[Excerpt]

Splunk® Infrastructure Monitoring Add-on

Splunk Infrastructure Monitoring Add-on

This documentation does not apply to the most recent version of Splunk® Infrastructure Monitoring Add-on. For documentation on the most recent version, go to the latest release.

Configure inputs in Splunk Infrastructure Monitoring Add-on

The Splunk Infrastructure Monitoring Add-on contains a modular input called Splunk Infrastructure Monitoring Data Streams. The input uses Splunk Infrastructure Monitoring SignalFlow computations to stream metrics from Infrastructure Monitoring into Splunk using a long-standing modular input job. You can use this metrics data in Splunk apps with a persistent cache and query mechanism.

Consider creating inputs if you require a consistent flow of data into the Splunk platform. For example, you might have saved searches in ITSI that are scheduled to run at a certain interval. In this case, consider leveraging the modular input to avoid creating jobs multiple times and potentially stressing the Splunk platform. Inputs should be configured on a data collection node which is usually a heavy forwarder.

The following diagram illustrates how the modular input queries the Infrastructure Monitoring SignalFlow API and receives a streaming response. The forwarder then sends that data directly to the sim_metrics index where you can query it from the Splunk search head. The amount of data ingested into the sim_metrics index doesn't count towards your Splunk license usage.

SIMmod.png

Prerequisites

For on-premises Splunk Enterprise deployments, install the add-on on universal or heavy forwarders to access and configure the modular input. For Splunk Cloud deployments, install the add-on on the Inputs Data Manager (IDM). For more information, see Install the Splunk Infrastructure Monitoring Add-on.

Configure the modular input

Perform the following steps on universal or heavy forwarders in a Splunk Enterprise environment, or on the IDM in a Splunk Cloud deployment.

  1. In Splunk Web, go to Settings > Data Inputs.
  2. Select modular input named Splunk Infrastructure Monitoring Data Streams.
  3. Select New.
  4. Configure the following fields:
    Field Description
    Name A unique name that identifies the input. Avoid using "SAMPLE_" in the program name. Programs with a "SAMPLE_" prefix won't run unless manually enabled.
    Organization ID The ID of the organization used to authenticate and fetch data from Infrastructure Monitoring. If you don't provide an organization ID, the default account is used.
    SignalFlow Program A program consists of one or more individual data blocks equivalent to a single SignalFlow expression. See the structure and sample programs below. You can use the plot editor within the Infrastructure Monitoring Chart Builder to build your own SignalFlow queries. For instructions and guidance, see Plotting Metrics and Events in the Chart Builder in the Splunk Infrastructure Monitoring documentation.

[Click-target data]
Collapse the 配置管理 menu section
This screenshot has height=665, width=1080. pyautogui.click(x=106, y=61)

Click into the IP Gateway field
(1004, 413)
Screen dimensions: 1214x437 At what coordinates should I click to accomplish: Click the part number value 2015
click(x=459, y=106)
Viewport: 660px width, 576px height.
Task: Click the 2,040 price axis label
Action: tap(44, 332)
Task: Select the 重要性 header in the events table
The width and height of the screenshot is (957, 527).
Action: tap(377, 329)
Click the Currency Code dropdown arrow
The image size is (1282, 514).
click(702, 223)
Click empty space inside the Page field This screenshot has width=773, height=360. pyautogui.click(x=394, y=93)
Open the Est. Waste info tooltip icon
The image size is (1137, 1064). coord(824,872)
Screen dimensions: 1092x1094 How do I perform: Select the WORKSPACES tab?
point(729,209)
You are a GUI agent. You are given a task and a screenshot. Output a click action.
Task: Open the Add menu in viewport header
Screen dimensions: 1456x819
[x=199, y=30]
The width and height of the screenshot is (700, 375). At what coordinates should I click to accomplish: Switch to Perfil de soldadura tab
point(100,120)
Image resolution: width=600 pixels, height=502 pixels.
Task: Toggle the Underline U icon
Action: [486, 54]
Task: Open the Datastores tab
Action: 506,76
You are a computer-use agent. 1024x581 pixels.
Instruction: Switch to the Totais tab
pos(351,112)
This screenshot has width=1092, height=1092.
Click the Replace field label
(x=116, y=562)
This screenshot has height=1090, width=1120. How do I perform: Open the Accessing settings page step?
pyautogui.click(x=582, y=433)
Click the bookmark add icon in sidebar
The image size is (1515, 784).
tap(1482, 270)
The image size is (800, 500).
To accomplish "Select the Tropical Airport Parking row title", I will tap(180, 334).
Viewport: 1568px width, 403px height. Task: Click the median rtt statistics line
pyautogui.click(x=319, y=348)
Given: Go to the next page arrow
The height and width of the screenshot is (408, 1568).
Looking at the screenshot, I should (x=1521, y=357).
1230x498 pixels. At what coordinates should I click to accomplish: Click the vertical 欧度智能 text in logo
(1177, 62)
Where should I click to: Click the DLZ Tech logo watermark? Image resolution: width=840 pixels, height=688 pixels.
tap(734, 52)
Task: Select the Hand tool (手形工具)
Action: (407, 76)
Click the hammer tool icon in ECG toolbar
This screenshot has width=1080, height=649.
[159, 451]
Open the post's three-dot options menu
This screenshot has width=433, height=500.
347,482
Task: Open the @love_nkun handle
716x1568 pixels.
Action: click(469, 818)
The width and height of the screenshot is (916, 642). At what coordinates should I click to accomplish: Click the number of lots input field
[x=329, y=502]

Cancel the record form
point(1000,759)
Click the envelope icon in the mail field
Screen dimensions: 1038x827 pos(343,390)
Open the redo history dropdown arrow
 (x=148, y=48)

[Exercise tasks]
1) Please quote the add-on inputs documentation, the stretch from "Perform the following" through "named Splunk Infrastructure Monitoring Data Streams.".
2) Pick up the add-on inputs documentation where it stops and keep writing it.

[Answers per task]
1)
Perform the following steps on universal or heavy forwarders in a Splunk Enterprise environment, or on the IDM in a Splunk Cloud deployment.

  1. In Splunk Web, go to Settings > Data Inputs.
  2. Select modular input named Splunk Infrastructure Monitoring Data Streams.

2)
    Metric Resolution The metric resolution of stream results. Defaults to 300,000 (5 min).
    Additional Metadata Flag If 1, the metrics stream results contain full metadata. Metadata in Infrastructure Monitoring includes dimensions, properties, and tags. If not set, this value defaults to 0. For more information about metadata, see Metric Metadata in the Splunk Infrastructure Monitoring documentation.
  5. (Optional) select More settings to configure source type, host, and index information.
  6. Select Next to create the modular input.

Modular input structure

Each modular input program contains a series of computations separated by pipes. Within each computation is a series of data blocks separated by colons that collect Infrastructure Monitoring data.

A program has the following structure:

"<<data-block>>;<<data-block>>;<<data-block>>;" | "<<data-block>>;<<data-block>>;" | "<<data-block>>;<<data-block>>;<<data-block>>;"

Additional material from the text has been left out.